- **問題**
下の咳に関する文書から、「咳は、殆ど全ての呼吸器の病気」を含む語句で始まり「に排出しようとするわけです。」で終わる部分を、一字も変えずに書き写してください。

- **文書の抜粋**
-----

咳の診断・治療

咳は、殆ど全ての呼吸器の病気で起きると言われるほど、呼吸器系の病気でよくみられる症状です。急性の咳の原因の多くはウイルスなどの感染症です。一方で、慢性の咳は、感染症やアレルギーなどの呼吸器の病気以外にも、消化器や心臓・血管の病気でも起きることがあります。原因により治療内容が異なるので、まず診断を正しくつけることが大切です。

どんな病気?

咳(咳嗽)は、殆ど全ての呼吸器の病気で生じうると言われるほど、呼吸器系の病気にとってよくみられる症状です。咳(正式には、咳嗽反射)は、本来は気道内に貯留した分泌物や吸い込まれた異物を体外に排出するための生体防御反応のひとつです。

どうして起きるの?

気道上皮細胞の間やその下には、咳受容体といわれる神経のセンサーが分布しています。ここに様々な刺激が加わると、迷走神経が興奮し、その信号が脳の一部である延髄咳中枢に伝達されて「咳反射」が起きる結果、胸郭の組織が急激に動いて咳となって表れます。こうして分泌物や異物を外に排出しようとするわけです。

咳にはどんな種類があるの?

-----

- **提供資料**
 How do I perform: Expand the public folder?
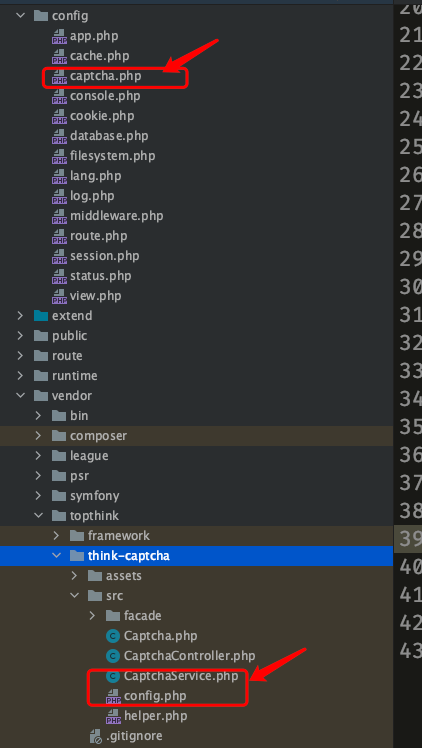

-----

- **演習の結果**
咳は、殆ど全ての呼吸器の病気で起きると言われるほど、呼吸器系の病気でよくみられる症状です。急性の咳の原因の多くはウイルスなどの感染症です。一方で、慢性の咳は、感染症やアレルギーなどの呼吸器の病気以外にも、消化器や心臓・血管の病気でも起きることがあります。原因により治療内容が異なるので、まず診断を正しくつけることが大切です。

どんな病気?

咳(咳嗽)は、殆ど全ての呼吸器の病気で生じうると言われるほど、呼吸器系の病気にとってよくみられる症状です。咳(正式には、咳嗽反射)は、本来は気道内に貯留した分泌物や吸い込まれた異物を体外に排出するための生体防御反応のひとつです。

どうして起きるの?

気道上皮細胞の間やその下には、咳受容体といわれる神経のセンサーが分布しています。ここに様々な刺激が加わると、迷走神経が興奮し、その信号が脳の一部である延髄咳中枢に伝達されて「咳反射」が起きる結果、胸郭の組織が急激に動いて咳となって表れます。こうして分泌物や異物を外に排出しようとするわけです。